Locate every line in the records below that contains the word "agent", and copy each one.

---------- Raw data ----------

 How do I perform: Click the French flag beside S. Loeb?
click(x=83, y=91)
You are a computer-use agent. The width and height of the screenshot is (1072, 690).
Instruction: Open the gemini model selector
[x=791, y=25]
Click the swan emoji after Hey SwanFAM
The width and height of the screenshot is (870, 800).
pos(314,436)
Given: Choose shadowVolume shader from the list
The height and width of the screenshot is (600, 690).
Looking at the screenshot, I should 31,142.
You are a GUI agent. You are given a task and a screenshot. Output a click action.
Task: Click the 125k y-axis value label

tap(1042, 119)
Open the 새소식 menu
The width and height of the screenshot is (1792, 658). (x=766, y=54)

----------
---------- Raw data ----------

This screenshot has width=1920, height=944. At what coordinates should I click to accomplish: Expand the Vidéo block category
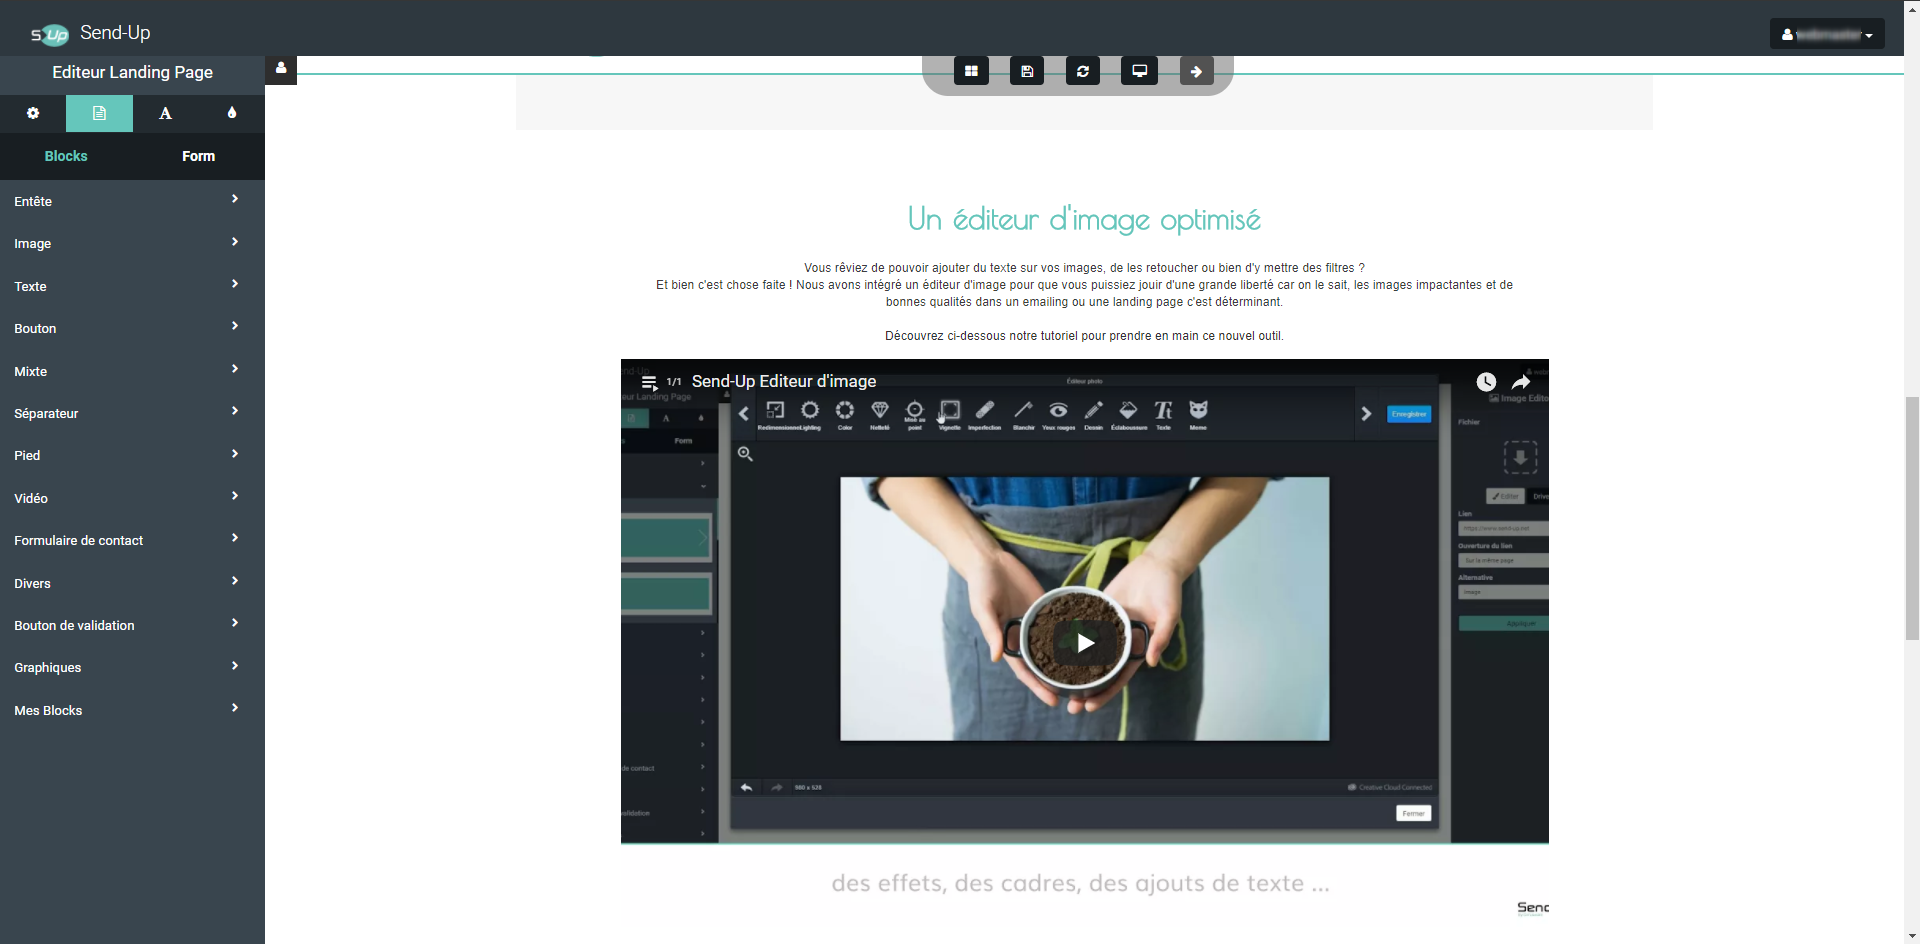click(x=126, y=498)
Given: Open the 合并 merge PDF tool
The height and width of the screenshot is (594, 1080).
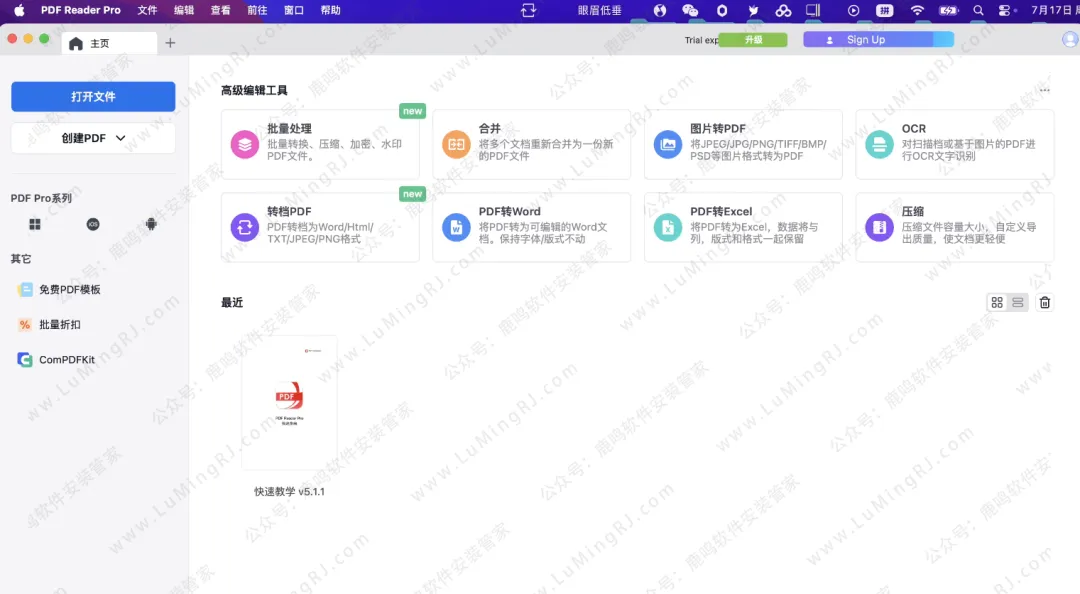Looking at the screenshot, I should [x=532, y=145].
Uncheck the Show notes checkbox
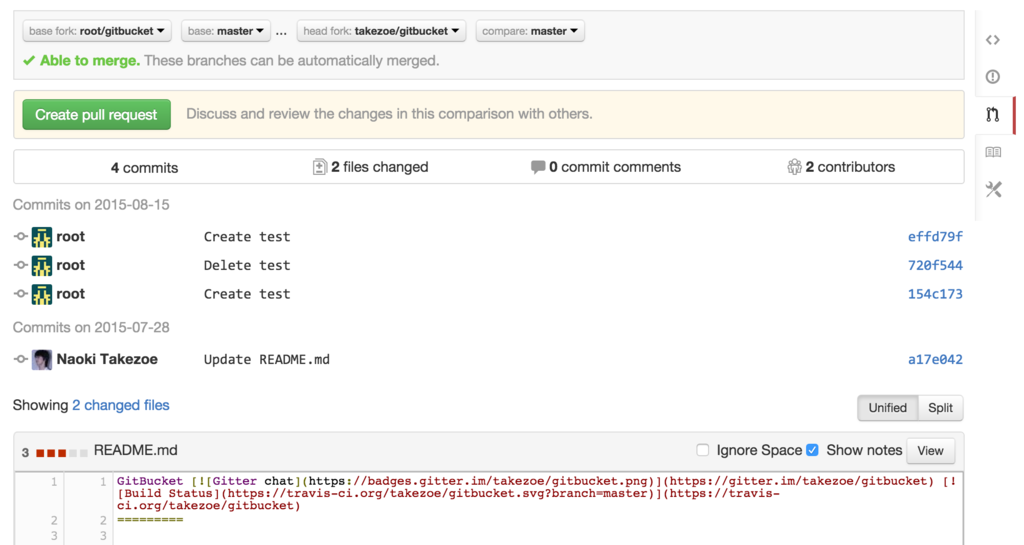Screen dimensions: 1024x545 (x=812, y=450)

----------
---------- Raw data ----------

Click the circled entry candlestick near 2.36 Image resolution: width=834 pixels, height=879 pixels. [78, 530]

----------

- [Exercise response]:
You are a computer-use agent. The width and height of the screenshot is (1072, 690).
You are a GUI agent. You are given a task and a screenshot. Output a click action.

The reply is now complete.